Content starts

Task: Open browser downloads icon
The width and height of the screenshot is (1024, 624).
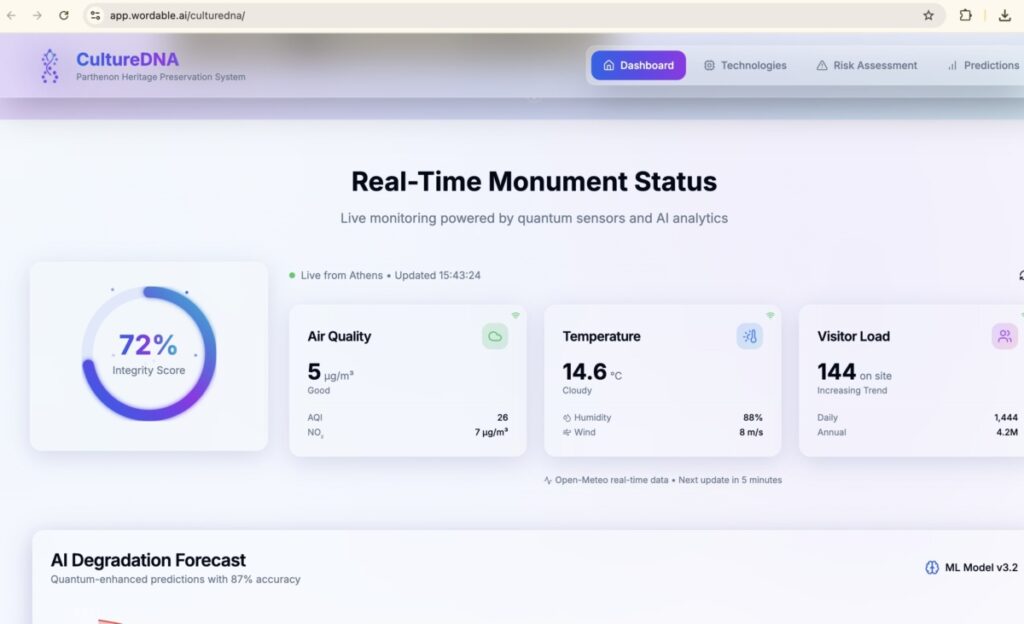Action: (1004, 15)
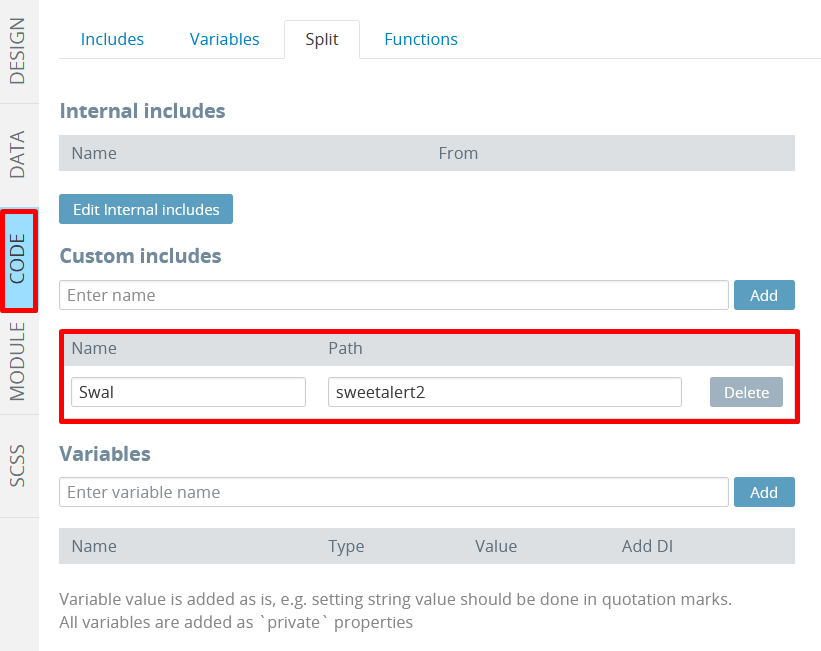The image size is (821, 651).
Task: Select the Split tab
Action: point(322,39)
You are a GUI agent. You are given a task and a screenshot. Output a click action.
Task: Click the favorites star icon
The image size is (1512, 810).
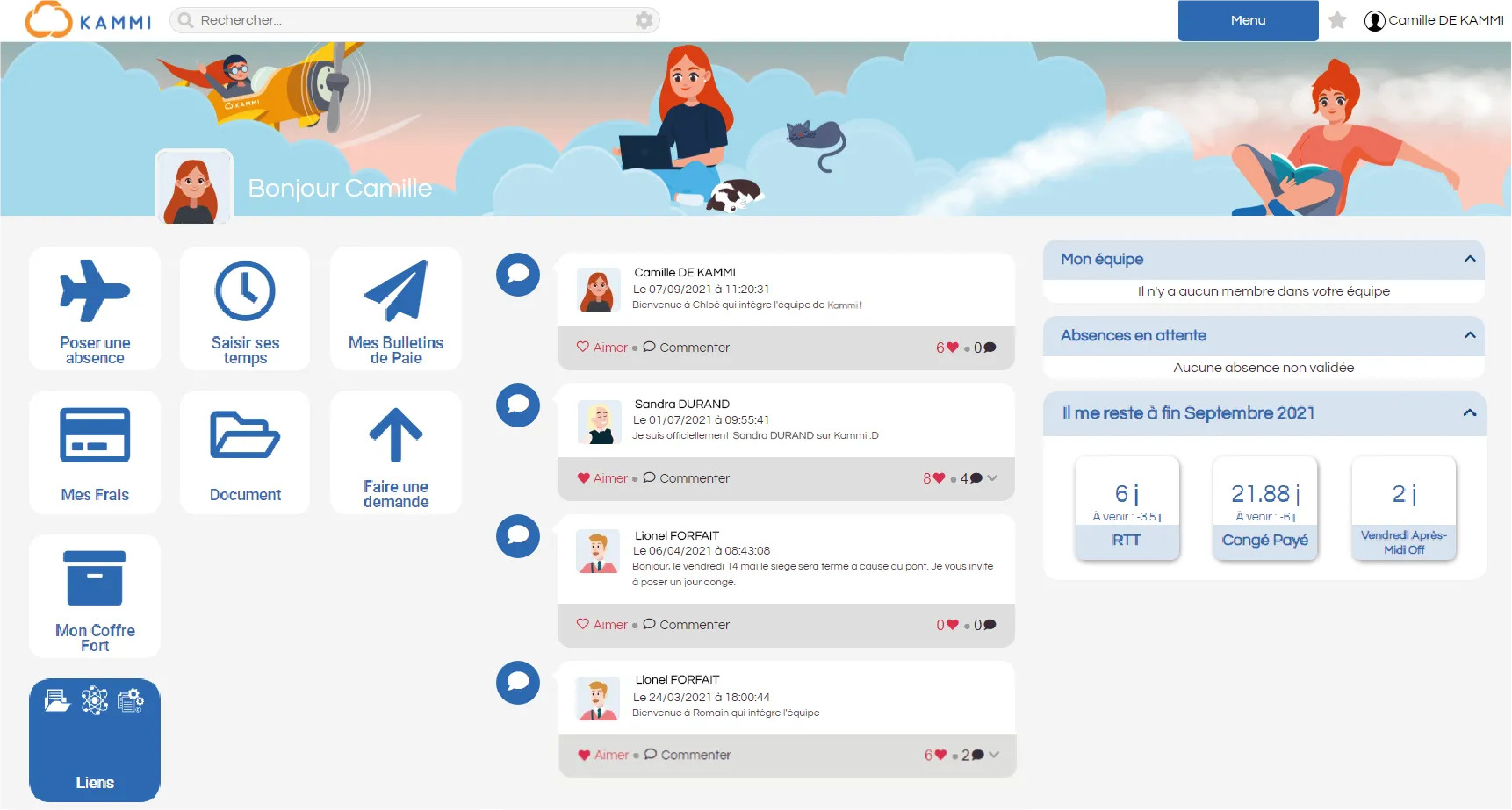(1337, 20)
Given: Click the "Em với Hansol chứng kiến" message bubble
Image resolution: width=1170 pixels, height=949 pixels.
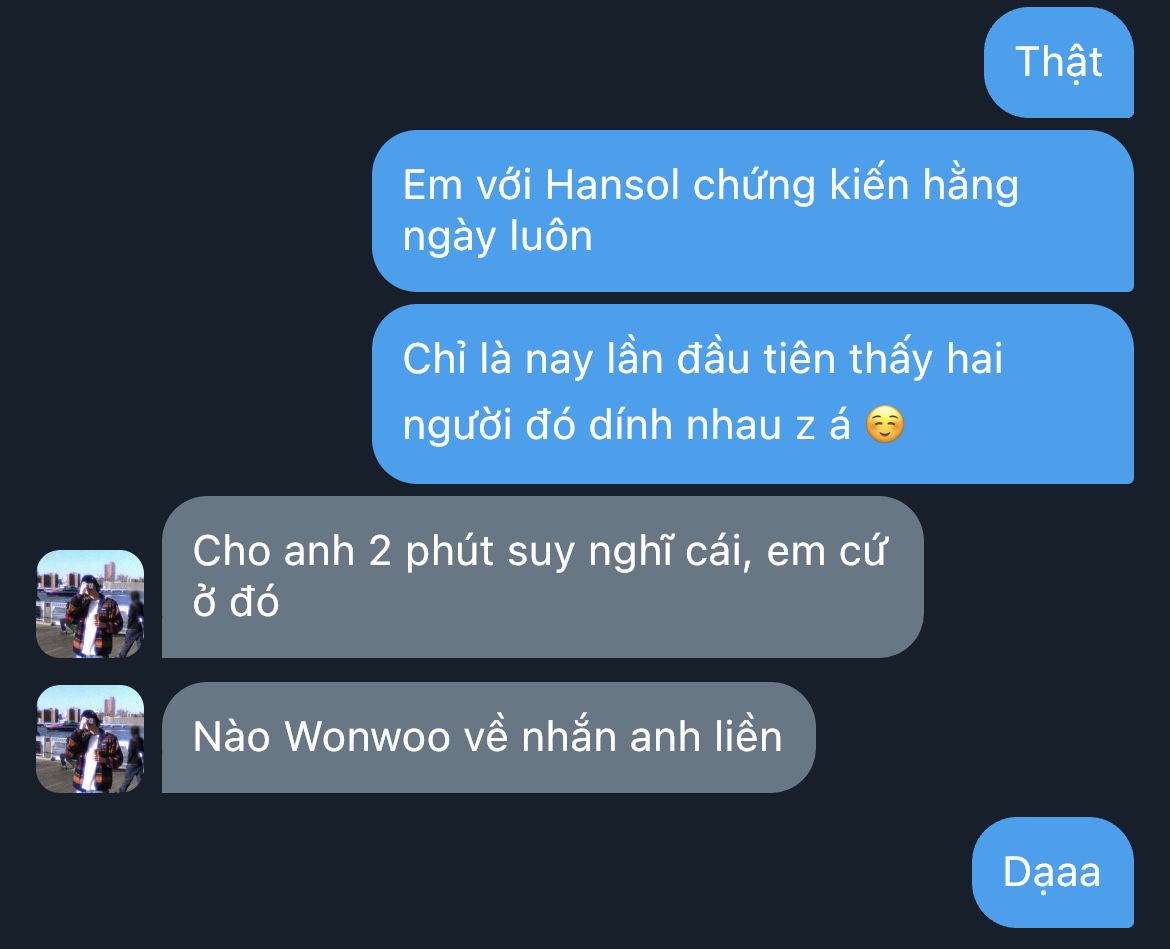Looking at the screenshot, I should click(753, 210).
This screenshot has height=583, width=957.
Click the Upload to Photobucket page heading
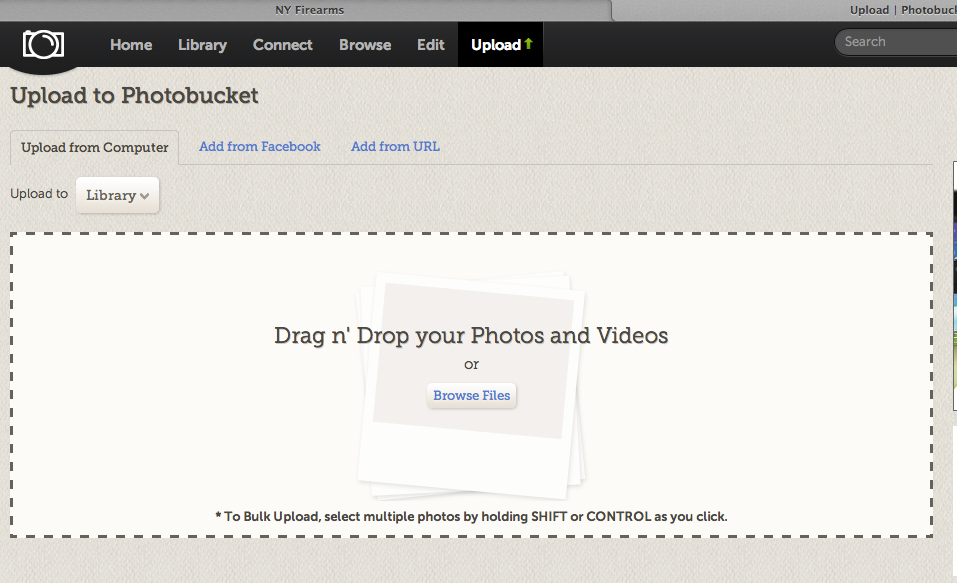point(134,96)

Content ends

Your reply should repeat the entries above exactly, leaving the pictures out.

Task: Open browser downloads icon
The width and height of the screenshot is (1024, 624).
Action: (1004, 15)
The image size is (821, 651).
Task: Select the Split tab
Action: point(322,39)
You are a GUI agent. You are given a task and a screenshot. Output a click action.
Task: Click the favorites star icon
The image size is (1512, 810).
(1337, 20)
Given: Click the "Em với Hansol chứng kiến" message bubble
Image resolution: width=1170 pixels, height=949 pixels.
Looking at the screenshot, I should click(753, 210).
This screenshot has height=583, width=957.
Click the Upload to Photobucket page heading
point(134,96)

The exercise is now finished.